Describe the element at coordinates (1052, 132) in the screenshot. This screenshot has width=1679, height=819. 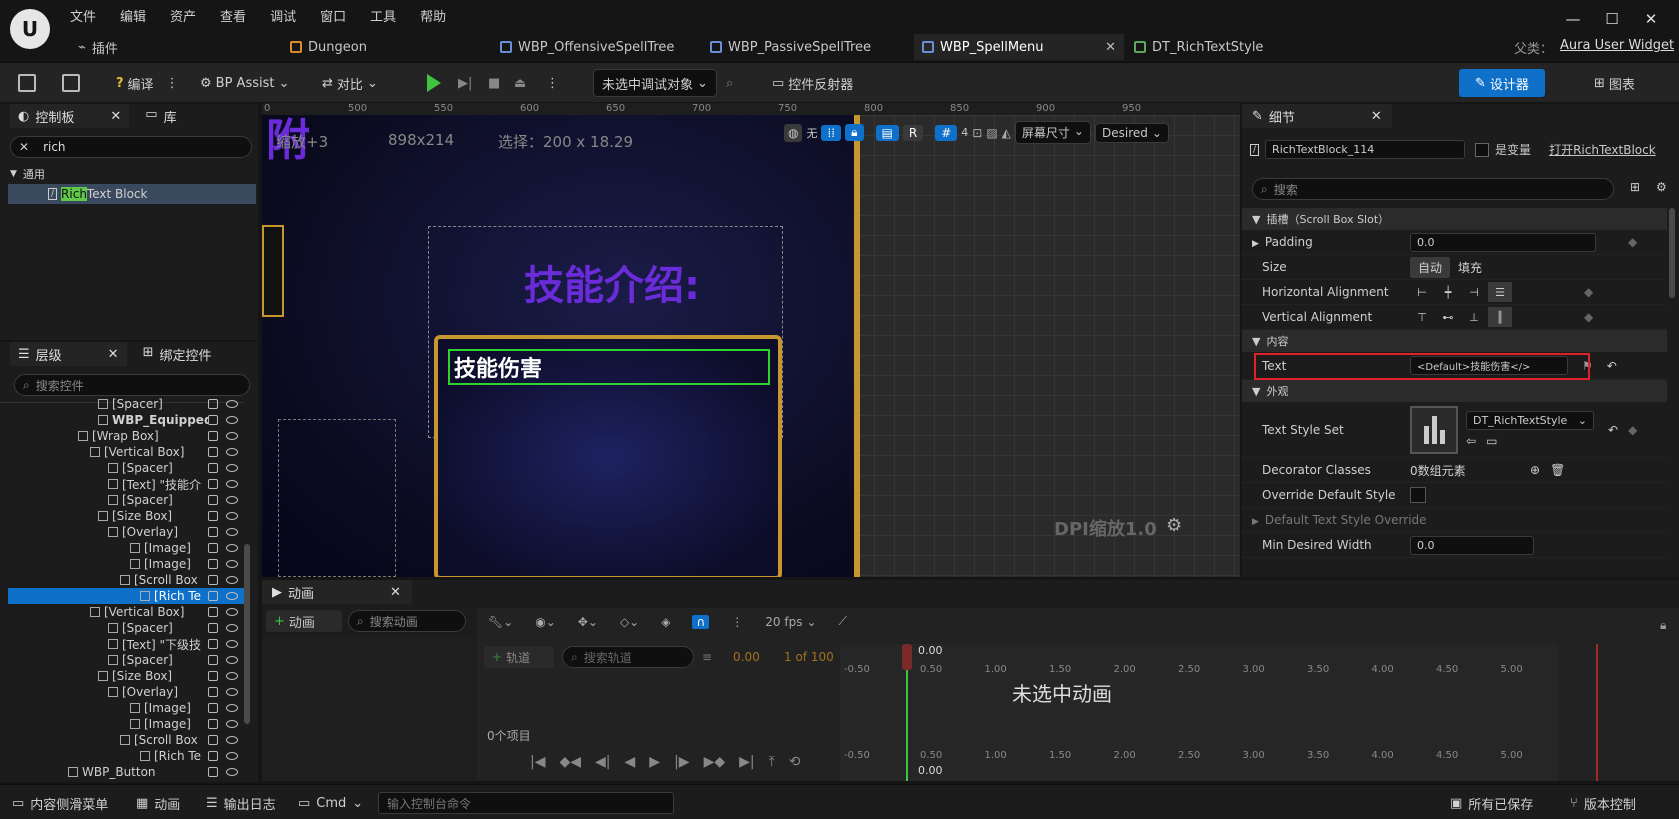
I see `screen-size-select: 屏幕尺寸 ⌄` at that location.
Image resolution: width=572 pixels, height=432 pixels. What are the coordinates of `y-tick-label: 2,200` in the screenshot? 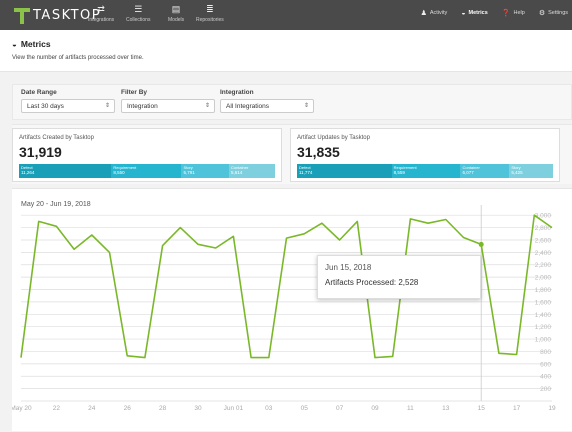 It's located at (544, 266).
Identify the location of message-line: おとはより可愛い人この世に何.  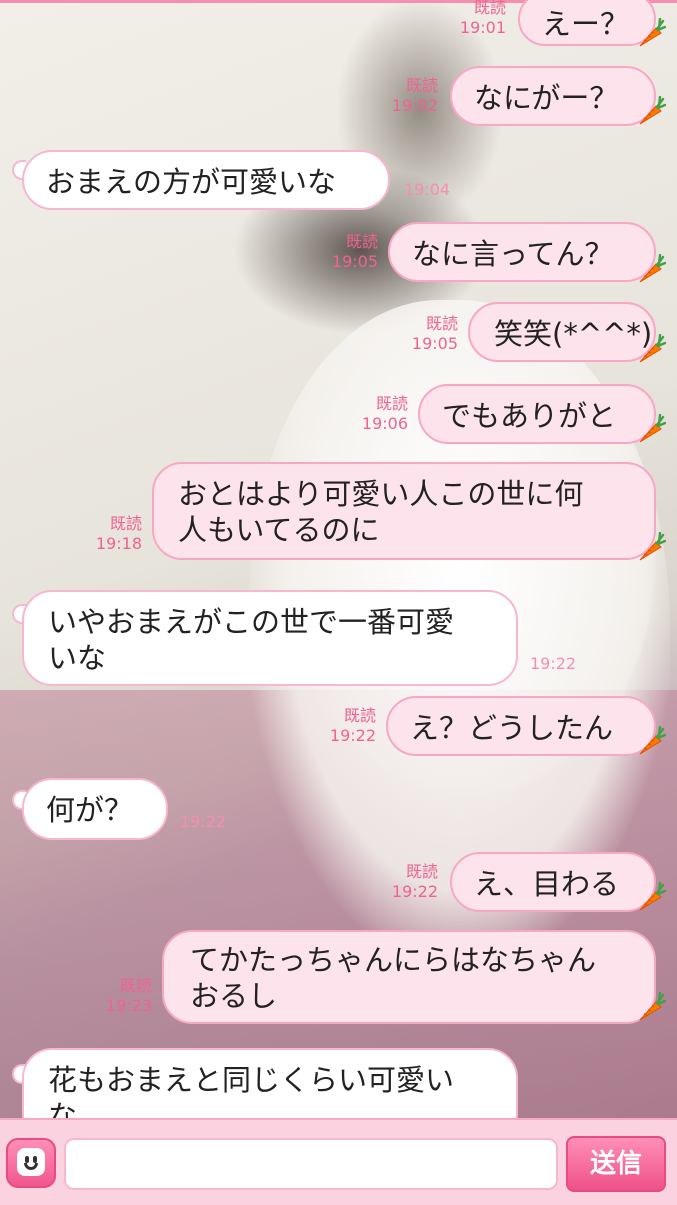
(381, 494).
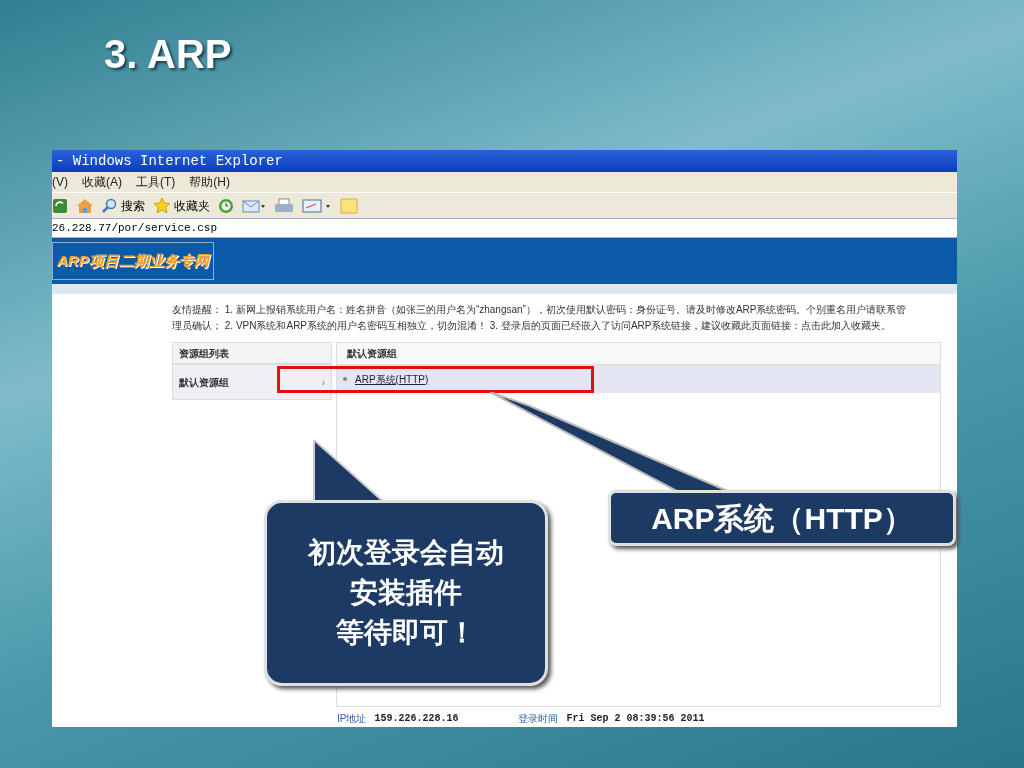 The width and height of the screenshot is (1024, 768). Describe the element at coordinates (210, 182) in the screenshot. I see `menu-item: 帮助(H)` at that location.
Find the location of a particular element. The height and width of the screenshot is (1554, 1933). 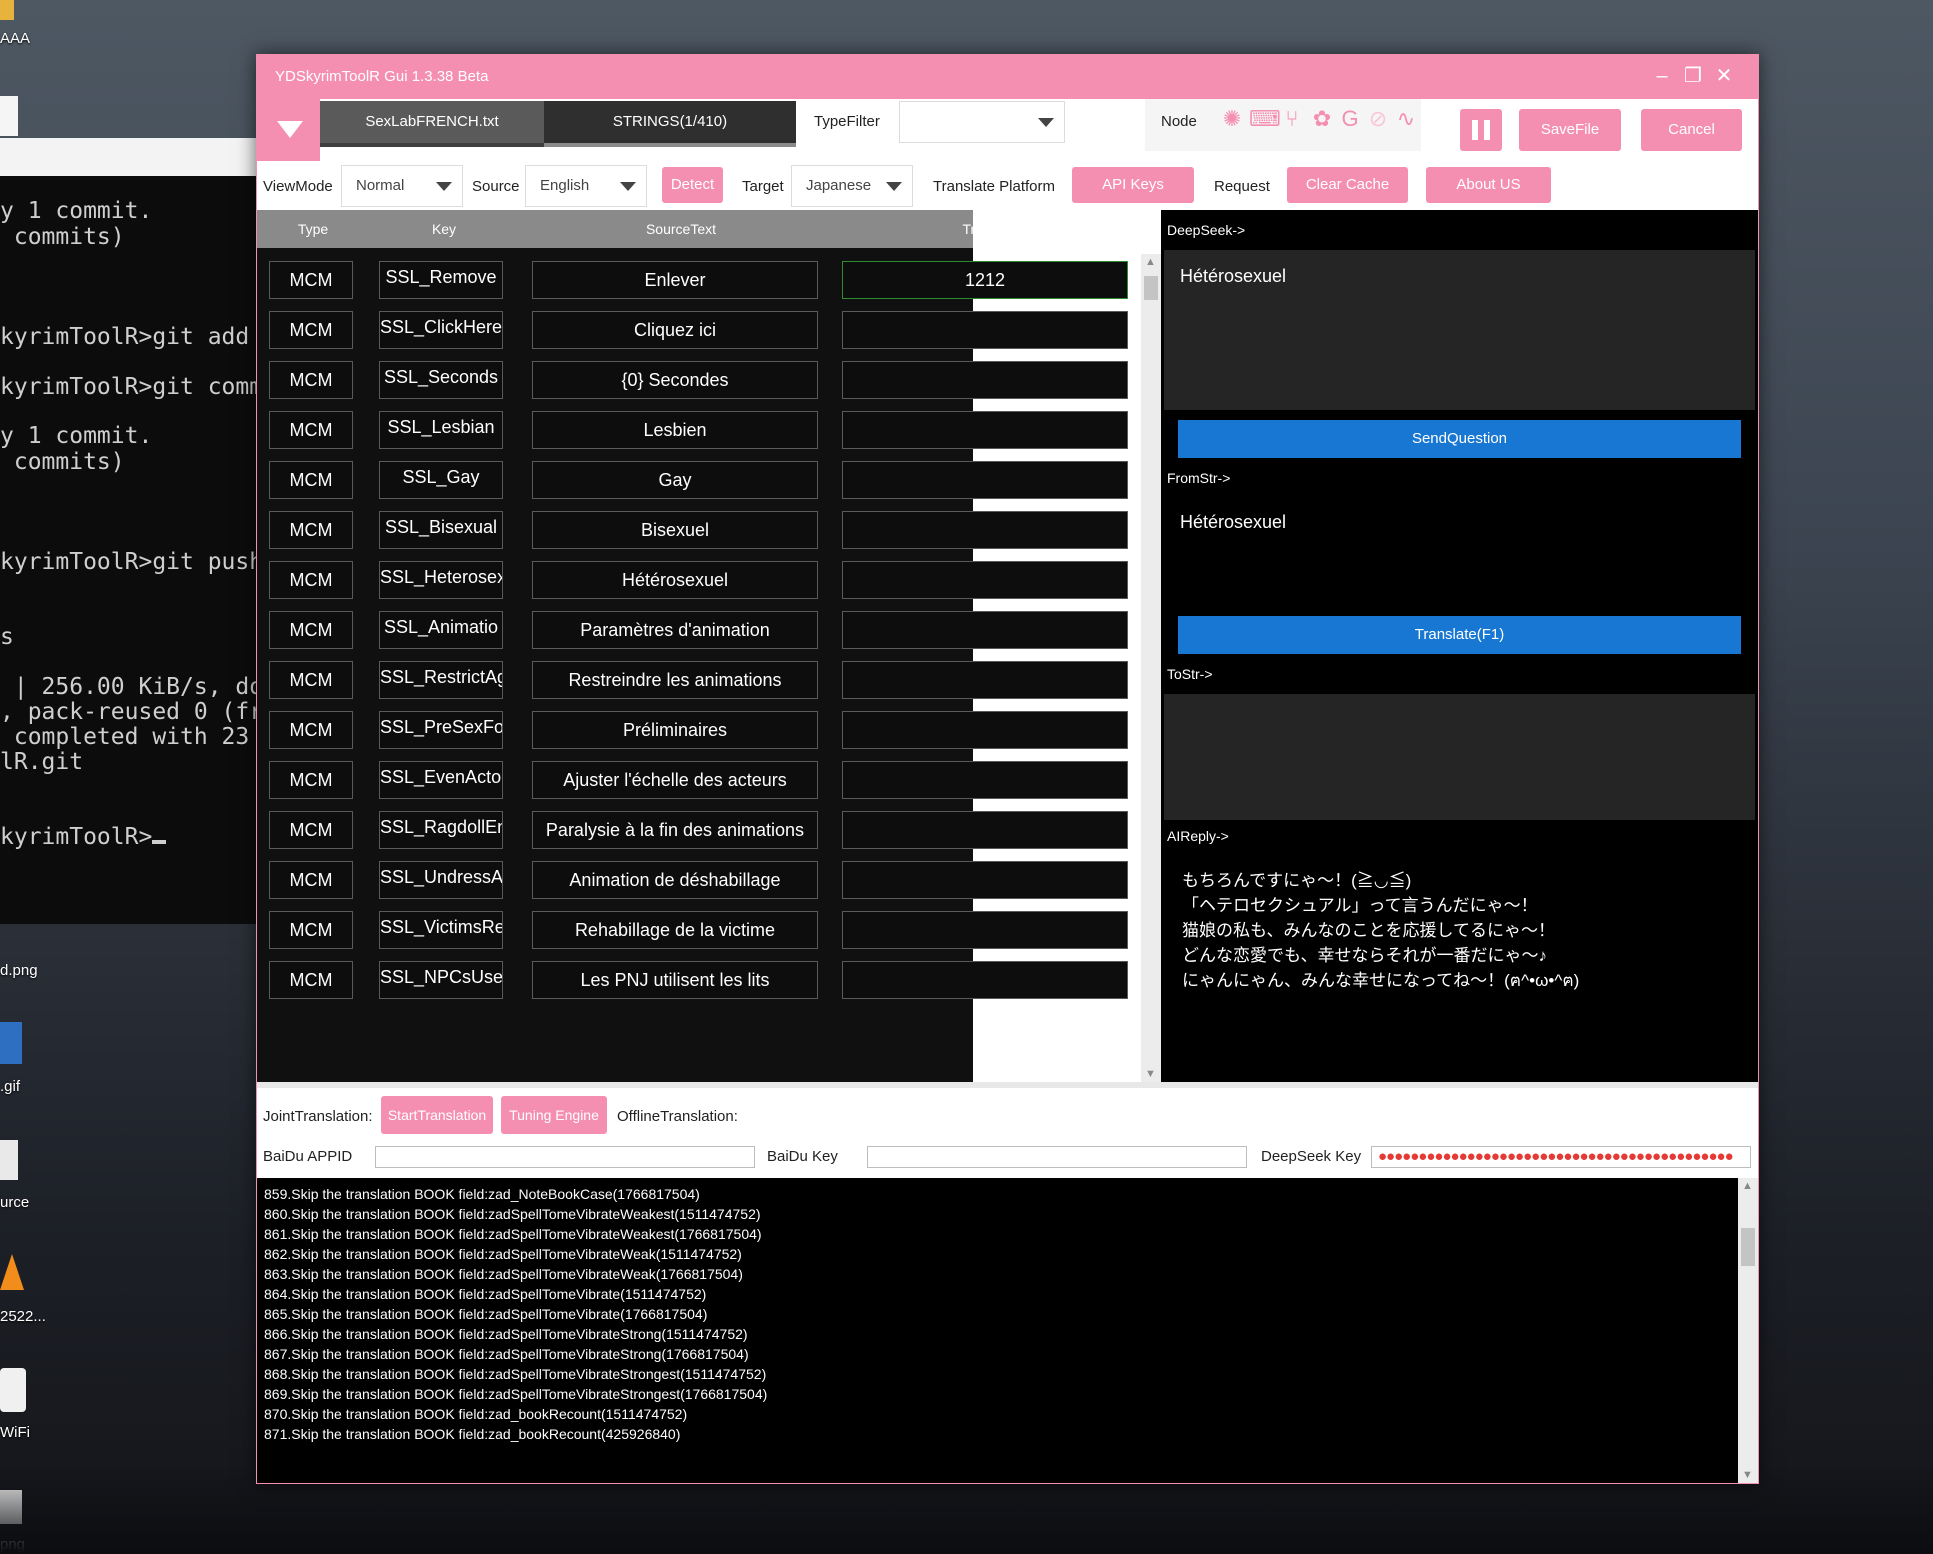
-*-
TASK GOAL » Return the listing verbatim from the line containing "Identify the location" through the end of the listing, both ends included, omitting the pictures.

OUTPUT FOR THIS EXERCISE »
Identify the location of message-line: おとはより可愛い人この世に何.  
(381, 494).
 The width and height of the screenshot is (1024, 768). Describe the element at coordinates (210, 182) in the screenshot. I see `menu-item: 帮助(H)` at that location.
Find the location of a particular element. The height and width of the screenshot is (1554, 1933). 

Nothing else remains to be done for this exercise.